_What is needed_.
Extract every line from the entries below and reproduce each one verbatim.

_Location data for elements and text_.

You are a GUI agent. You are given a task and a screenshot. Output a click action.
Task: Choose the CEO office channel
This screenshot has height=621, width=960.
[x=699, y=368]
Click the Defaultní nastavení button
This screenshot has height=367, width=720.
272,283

_Task output_.
You are a GUI agent. You are given a task and a screenshot. Output a click action.
Task: Choose the CEO office channel
This screenshot has height=621, width=960.
[x=699, y=368]
Click the Defaultní nastavení button
This screenshot has height=367, width=720.
272,283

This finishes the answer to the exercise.